Friday, November 25, 2011

Frankenstein and the Four Bird Roast

We were sitting around idly the other night watching a Bushtucker Trial on I’m a Celebrity... and waiting for the adverts to come on, when all of a sudden the parallel paths of fantasy and reality took a ghastly wrong turning and became inextricably linked.

One minute a D-list celebrity was chomping on some of the less savoury parts of a camel.

The next moment, one of the supermarkets was trying to persuade us of the virtues of something called a Four-Bird Roast.

Now the Four-Bird Roast, it would appear, is going be the Big Thing this Christmas.

Imagine if you will (or even if you won’t) a tightly pressed sandwich of four different species of avian flesh; a Frankensteinian layer cake of formerly feathered protein.

Never mind the common-or-garden three-bird jobby offered by other supermarkets. This, we are asked to believe, is true celebrity fare: neatly packaged and ready to take pride of place on your very own festive table.

We aren’t told which particular birds have been sacrificed: turkey and chicken are natural shoe-ins, but what then? Duck, maybe, or goose? Swan hardly seems likely: auk, puffin, grebe or avocet even less so.

Sir David Attenborough would have a thing or two to say about that.

They’ve done a similar thing with razors, incidentally. There was a time you could only buy single blades. Then it was twin blades, then three, then four.

And these days no self-respecting fella would scrape his cheeks with anything less than a five-blader.

The logical conclusion will be a razor with so many blades that you’d have to be an Olympic weightlifter to get it anywhere near your face.

But once you got it up there, it would only take one delicate stroke to remove every last bit of stubble.

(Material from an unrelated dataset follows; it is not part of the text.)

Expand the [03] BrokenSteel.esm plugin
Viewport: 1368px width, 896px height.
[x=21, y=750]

Back to those food ads, though. Because hot on the heels of the four-bird roast comes a new and rather disturbing promotion for Colman’s gravy paste.

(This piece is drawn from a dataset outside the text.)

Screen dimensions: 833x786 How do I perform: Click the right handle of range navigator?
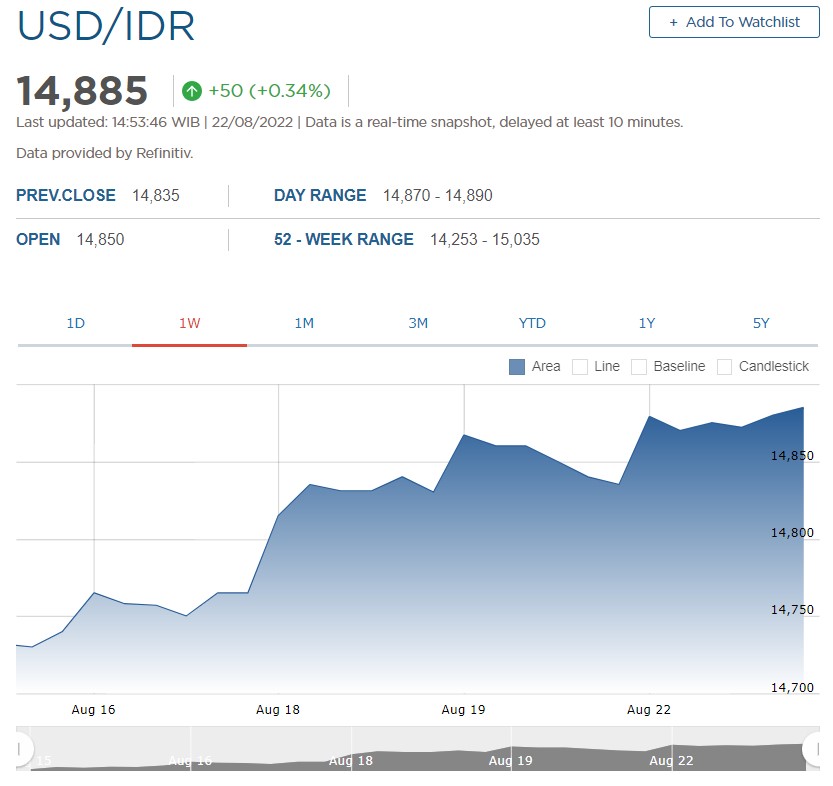click(811, 749)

In which a glossy brown, animated ox is squeezed from a tube, boogies around a kitchen table to the strains of I Like The Way (You Moo) and then leaps in to a gravy boat. From which it is promptly poured out on to a plate of meat and two veg.



Dear advertisers, please take note. We Brits don’t actually like to think to carefully about where our food comes from. Just as the Victorians covered up furniture legs with drapes to preserve their modesty, we like our comestibles to be presented attractively, but demurely.


And while we're at it, we'd rather our mince pies tasted like mince pies. And not like Christmas trees, whatever fancy-flavoured icing sugar Heston Blumenthal may be promoting this festive season.

That’s why we cringe at the thought of a Bushtucker Trial. That’s why the Four Bird Roast tweaks and pulls at the dust sheets that normally cover the murkier corners of our imaginations.



And that’s why – although you can find a statue of a merry-looking pig dressed as a chef outside every self-respecting pork butchers in France – when a bull starts dancing around on a British TV screen persuading us to eat it in the form of gravy, we get all rather squeamish and have to go for a little lie-down.